Bidyanondo Foundation
- Founded: 22 December 2013
- Founder: Kishor Kumar Das
- Type: Non Profit Organization
- Registration no.: S-12258/2015
- Region served: Bangladesh
- Website: www.bidyanondo.org

= Bidyanondo Foundation =

Bangladeshi non-profit social organization

Bidyanondo Foundation (বিদ্যানন্দ ফাউন্ডেশন) is a non-profit organization registered under the Bangladesh Department of Social Services. It works to help the poor community of Bangladesh and performs various social welfare activities. This organization was founded by Kishor Kumar Das in 2013.

== History ==
Kishor Kumar Das, a computer science graduate from Chittagong University of Engineering & Technology, established the organization in 2013. It focuses on the education and feeding of street children. As of 2020, it operated 12 branches that provided basic literacy, educational supplies, food, and other essentials to more than 2,000 children.

==Activities==
Bidyanondo provides tutoring, educational supplies, and library facilities to students.

The organization is known for rendering many of their services for a token price of one Bangladeshi taka, a practice intended to avoid the stigma of accepting charity. Their 'One Taka Meal' program serves more than 2,000 lunches a day to children and the elderly. During Ramadan, they also sell sahri and iftar meals for one taka. The organization also dispenses medical services and legal assistance for a fee of one taka.

Other charitable activities include selling clothing to the poor for nominal amounts during the Durga Puja festival, and distributing blankets to the poor at no cost.

=== During COVID-19 pandemic ===
In 2020, different areas of Bangladesh were locked-down due to the COVID-19 pandemic.
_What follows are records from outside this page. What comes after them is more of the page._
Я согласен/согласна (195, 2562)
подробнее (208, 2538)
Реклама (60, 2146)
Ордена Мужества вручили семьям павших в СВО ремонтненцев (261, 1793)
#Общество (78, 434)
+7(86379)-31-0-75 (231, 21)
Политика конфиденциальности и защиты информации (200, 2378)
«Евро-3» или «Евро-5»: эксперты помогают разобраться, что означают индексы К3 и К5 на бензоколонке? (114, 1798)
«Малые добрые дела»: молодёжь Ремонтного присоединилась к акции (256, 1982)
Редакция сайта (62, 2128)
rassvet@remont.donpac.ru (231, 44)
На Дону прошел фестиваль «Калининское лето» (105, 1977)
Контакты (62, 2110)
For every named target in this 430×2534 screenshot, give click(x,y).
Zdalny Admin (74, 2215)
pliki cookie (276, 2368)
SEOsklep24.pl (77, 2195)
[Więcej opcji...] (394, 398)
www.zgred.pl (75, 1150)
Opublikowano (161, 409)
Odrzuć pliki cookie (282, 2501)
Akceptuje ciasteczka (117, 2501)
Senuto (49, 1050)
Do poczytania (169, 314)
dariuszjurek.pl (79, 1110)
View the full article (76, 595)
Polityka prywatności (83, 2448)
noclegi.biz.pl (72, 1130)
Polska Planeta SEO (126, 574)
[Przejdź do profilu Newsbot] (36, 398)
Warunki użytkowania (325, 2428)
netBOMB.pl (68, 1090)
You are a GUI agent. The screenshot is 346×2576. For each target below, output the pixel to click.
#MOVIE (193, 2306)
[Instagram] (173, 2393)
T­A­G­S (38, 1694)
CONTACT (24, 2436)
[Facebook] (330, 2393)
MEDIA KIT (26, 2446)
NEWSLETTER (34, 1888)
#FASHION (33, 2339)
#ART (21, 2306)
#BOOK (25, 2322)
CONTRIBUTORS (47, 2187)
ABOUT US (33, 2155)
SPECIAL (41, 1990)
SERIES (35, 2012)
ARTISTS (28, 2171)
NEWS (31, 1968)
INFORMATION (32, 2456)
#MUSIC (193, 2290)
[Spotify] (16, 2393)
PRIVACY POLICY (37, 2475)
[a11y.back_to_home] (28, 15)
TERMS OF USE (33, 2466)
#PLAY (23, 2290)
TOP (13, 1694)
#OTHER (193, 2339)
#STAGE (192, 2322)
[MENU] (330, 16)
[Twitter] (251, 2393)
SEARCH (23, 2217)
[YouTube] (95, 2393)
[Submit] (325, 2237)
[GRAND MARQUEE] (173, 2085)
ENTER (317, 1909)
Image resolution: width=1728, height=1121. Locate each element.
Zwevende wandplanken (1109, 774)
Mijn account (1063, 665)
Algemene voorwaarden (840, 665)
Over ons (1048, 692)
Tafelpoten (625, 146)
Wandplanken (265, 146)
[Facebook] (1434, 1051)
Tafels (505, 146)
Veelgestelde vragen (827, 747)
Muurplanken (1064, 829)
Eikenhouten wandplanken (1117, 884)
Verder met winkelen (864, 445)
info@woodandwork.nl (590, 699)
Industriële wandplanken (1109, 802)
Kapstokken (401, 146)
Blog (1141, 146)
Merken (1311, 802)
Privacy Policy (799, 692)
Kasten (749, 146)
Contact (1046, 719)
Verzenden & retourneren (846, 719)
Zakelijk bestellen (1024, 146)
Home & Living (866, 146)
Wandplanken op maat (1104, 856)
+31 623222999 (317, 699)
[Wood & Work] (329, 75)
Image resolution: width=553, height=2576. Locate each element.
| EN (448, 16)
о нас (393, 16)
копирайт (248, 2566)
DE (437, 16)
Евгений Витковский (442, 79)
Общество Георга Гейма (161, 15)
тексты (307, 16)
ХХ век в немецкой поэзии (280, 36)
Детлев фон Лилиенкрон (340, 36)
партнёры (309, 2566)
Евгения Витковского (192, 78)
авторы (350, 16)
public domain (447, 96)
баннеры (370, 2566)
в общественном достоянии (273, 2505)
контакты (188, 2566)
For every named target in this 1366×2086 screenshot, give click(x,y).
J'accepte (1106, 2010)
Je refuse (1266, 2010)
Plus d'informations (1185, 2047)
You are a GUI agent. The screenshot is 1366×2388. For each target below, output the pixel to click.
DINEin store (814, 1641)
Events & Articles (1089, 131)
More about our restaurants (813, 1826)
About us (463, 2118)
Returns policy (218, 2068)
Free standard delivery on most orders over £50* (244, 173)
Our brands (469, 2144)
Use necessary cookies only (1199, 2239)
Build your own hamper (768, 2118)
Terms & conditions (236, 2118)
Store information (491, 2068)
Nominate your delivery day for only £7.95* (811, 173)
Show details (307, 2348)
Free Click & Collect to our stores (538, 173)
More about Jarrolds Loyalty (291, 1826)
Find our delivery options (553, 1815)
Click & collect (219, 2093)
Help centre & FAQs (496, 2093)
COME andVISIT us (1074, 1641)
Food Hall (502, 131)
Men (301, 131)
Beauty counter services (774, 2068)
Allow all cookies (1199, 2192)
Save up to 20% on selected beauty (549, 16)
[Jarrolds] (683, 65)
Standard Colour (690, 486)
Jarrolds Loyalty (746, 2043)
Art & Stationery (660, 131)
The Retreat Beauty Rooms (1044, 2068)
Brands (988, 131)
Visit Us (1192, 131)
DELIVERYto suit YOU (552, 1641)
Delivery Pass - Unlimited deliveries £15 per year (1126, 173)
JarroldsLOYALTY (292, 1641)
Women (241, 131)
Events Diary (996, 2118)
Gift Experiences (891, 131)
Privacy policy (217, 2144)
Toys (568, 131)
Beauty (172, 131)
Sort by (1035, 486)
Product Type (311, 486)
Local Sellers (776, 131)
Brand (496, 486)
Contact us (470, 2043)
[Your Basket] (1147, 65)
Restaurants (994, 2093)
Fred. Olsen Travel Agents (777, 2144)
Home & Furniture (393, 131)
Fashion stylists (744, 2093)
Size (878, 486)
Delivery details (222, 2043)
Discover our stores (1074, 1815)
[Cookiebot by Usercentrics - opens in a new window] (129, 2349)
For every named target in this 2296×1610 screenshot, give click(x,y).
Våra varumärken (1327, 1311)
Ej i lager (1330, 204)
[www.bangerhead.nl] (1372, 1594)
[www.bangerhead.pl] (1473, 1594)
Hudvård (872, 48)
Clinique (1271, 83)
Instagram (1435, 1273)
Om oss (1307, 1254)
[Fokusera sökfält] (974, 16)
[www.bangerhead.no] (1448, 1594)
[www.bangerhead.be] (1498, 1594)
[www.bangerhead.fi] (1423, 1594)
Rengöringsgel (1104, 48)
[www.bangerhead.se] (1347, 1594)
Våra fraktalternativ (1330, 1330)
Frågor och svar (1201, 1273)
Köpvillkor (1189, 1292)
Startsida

The foundation expanded its activities to include setting up hand washing stations, manufacturing and distributing masks and hand sanitizer, sanitizing public transport, spraying disinfectant in public spaces, and distributing food to the underprivileged.

Bidyanondo reacted more swiftly to the pandemic than the government did, which drew attention and increased donations to the charity. With the additional funding, they ventured into the hospital sector. In 2020, they partnered with the owners of BK Convention Hall in Patenga Thana and with the Chittagong Metropolitan Police to transform the building into a field hospital. It opened in July with 50 beds. Bidyanondo also worked with the Bangladesh Coast Guard to repurpose a hired tourist boat into a floating hospital named Jibon Kheya, which began treating patients in September. The following April, Bidyanondo opened a 70-bed field hospital in Halishahar Thana of Chittagong.

===Others===
Recently they have come up with discussion by making exercise notebooks and school bags out of waste electoral posters and banners. Bidyanondo also operates a 36-bed women's hostel in Dhaka.

==Finances==
Bidyanondo is a small nonprofit, with only 40 full-time staff as of 2019. According to Das, its 2017 budget was about 20,000,000 Bangladeshi taka ($250,000 as of 2017). As of 2020, financial support comes from 5,000 donors. Most are from Bangladesh, but a large percentage of donations come from abroad.